Representantes da Direção Central e dos núcleos do CPERS visitaram escolas da Região das Missões, na tarde desta quinta-feira (15), para reafirmar a luta por salário digno e alertar a categoria sobre os prejuízos da Reforma Administrativa (PEC 32).
A atividade integra a agenda de mobilizações no interior e na capital – organizadas pelo Sindicato – para ouvir, informar e organizar a luta.

As escolas Achilino de Santis e Tolentina Barcelos Gonçalves (TBG), de Santo Antônio das Missões, receberam o vice-presidente do CPERS, Alex Saratt, e o diretor do 33° Núcleo, Joner Nascimento.
Eles abordaram a situação dramática enfrentada por professores(as) e funcionários(as) que estão com mais de sete anos de salários congelados, agravados pelas recentes perdas de direitos, eliminação de vantagens, redução de adicionais e alterações na Previdência.
“O Sindicato está iniciando um grande movimento por reajuste salarial. Estamos investindo em conteúdos para as redes sociais e também em outros veículos de comunicação. Precisamos ter o esteio da sociedade diante da situação calamitosa que nós, educadores, estamos passando”, afirmou o vice-presidente do CPERS, Alex Saratt.

Alex destacou ainda que é fundamental a mobilização em todos os espaços, incluindo no engajamento virtual da categoria com o compartilhamento de cards pelas redes sociais, participação de tuitaços e demais atividades promovidas pelo CPERS.

Além disso, a pressão também se dá no campo político pelo diálogo com vereadores e deputados da base do governo, solicitação de audiências e aprovação de Moções de Apoio.
“Esses governos neoliberais querem acabar com os nossos direitos. Por isso temos que dialogar com a sociedade e fazer uma cobrança em cima disso”, destacou o diretor do 33º Núcleo, Joner Nascimento.

Para a professora do Colégio Estadual Tolentina Barcelos Gonçalves (TBG), Greice Fonseca, os educadores, além de estarem endividados, têm que lidar com a sobrecarga de trabalho, o que acaba comprometendo a saúde mental de grande parte da categoria.
“Estamos nos desdobrando em várias pessoas ao mesmo tempo e o governo só nos cobra. Precisamos de um governo verdadeiramente comprometido com a educação. Estamos ficando doentes e também precisamos de apoio psicológico”.

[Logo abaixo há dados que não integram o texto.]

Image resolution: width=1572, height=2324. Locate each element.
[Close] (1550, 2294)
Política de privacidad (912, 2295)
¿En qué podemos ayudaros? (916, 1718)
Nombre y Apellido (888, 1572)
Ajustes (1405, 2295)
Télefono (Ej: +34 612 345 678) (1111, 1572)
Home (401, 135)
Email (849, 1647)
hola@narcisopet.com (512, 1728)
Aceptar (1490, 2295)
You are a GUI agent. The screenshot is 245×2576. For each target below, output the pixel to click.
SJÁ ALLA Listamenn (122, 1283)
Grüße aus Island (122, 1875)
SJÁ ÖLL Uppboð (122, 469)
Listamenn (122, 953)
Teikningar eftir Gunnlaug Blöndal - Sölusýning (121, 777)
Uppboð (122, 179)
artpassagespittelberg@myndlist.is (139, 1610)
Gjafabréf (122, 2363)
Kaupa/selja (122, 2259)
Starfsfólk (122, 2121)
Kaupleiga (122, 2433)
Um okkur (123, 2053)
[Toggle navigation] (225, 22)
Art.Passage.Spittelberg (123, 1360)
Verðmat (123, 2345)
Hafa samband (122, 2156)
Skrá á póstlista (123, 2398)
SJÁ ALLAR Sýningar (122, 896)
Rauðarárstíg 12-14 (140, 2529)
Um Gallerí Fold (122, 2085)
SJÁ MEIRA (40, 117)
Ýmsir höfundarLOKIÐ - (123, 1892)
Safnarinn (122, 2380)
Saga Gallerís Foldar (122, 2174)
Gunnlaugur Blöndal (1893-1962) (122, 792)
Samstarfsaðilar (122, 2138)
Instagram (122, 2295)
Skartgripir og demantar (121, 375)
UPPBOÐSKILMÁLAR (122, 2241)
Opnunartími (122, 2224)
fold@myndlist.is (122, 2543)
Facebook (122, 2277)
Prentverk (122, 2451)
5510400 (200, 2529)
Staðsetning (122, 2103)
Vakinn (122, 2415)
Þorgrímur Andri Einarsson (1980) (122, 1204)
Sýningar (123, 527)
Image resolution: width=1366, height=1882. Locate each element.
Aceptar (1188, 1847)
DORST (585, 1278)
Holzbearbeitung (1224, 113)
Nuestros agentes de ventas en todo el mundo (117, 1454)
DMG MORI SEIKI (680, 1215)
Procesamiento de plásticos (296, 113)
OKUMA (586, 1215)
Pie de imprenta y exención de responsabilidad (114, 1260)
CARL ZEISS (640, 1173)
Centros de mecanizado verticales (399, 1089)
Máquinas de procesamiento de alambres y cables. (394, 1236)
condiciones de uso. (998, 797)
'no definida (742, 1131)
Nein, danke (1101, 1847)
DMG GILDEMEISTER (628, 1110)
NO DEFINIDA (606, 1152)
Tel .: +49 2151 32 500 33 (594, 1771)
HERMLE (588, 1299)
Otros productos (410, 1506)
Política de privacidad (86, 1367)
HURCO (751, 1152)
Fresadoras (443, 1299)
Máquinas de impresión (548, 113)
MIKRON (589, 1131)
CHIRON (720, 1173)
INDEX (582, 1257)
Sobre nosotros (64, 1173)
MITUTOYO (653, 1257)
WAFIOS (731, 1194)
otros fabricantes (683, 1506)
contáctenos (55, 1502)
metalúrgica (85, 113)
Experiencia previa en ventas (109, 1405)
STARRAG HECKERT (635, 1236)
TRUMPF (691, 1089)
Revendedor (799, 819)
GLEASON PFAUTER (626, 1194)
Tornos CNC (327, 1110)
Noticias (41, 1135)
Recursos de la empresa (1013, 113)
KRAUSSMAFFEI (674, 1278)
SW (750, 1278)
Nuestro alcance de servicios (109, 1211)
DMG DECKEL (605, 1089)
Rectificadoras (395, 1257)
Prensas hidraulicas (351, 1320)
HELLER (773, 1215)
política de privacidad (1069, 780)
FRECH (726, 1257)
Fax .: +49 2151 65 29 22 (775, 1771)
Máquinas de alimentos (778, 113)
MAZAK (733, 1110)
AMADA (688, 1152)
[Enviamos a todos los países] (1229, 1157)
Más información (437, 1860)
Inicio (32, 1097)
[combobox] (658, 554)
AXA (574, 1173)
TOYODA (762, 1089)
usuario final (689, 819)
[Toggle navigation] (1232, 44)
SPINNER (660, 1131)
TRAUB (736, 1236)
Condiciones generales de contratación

Reforma Administrativa e o ataque aos educadores(as)
Outro ponto discutido foi a Reforma Administrativa (PEC 32). A PEC 32 representa a destruição dos serviços públicos, das carreiras e dos direitos dos educadores(as) e do conjunto do funcionalismo público.
“Com a Reforma, perderemos a paridade e haverá uma diminuição drástica do salário dessas pessoas ao longo de sua vida. É para nos matar de fome. Se aprovada, a Reforma também vai acabar com a estabilidade do servidor, um direito constitucional. Será um grande retrocesso. Por isso precisamos unir forças”, disse o diretor do 33º Núcleo, Joner Nascimento.

“É a destruição de um dos pilares daquilo que a gente pensa o bem estar nacional que é o bem estar social. Existe uma mobilização dos movimentos sociais e sindicatos. Nesse jogo de forças ganhamos tempo e condições de convencer a sociedade sobre o caráter maligno dessa proposta. Temos uma campanha que visa esclarecer a população e a categoria sobre a Reforma Administrativa”, asseverou o vice-presidente Alex Saratt.

Outras seis escolas do município de São Luiz Gonzaga receberam a visita da diretora Sandra Régio, que também denunciou os ataques da Reforma Administrativa (PEC 32) contra os educadores e demais servidores(as). Sandra destacou ainda a importância de unidade na luta por reposição salarial.
“Temos colegas que estão passando fome e estão endividados. Não podemos permitir isso. Por isso é importante estarmos juntos na luta para garantir os nossos direitos e barrar os ataques do governo”, afirmou a diretora Sandra.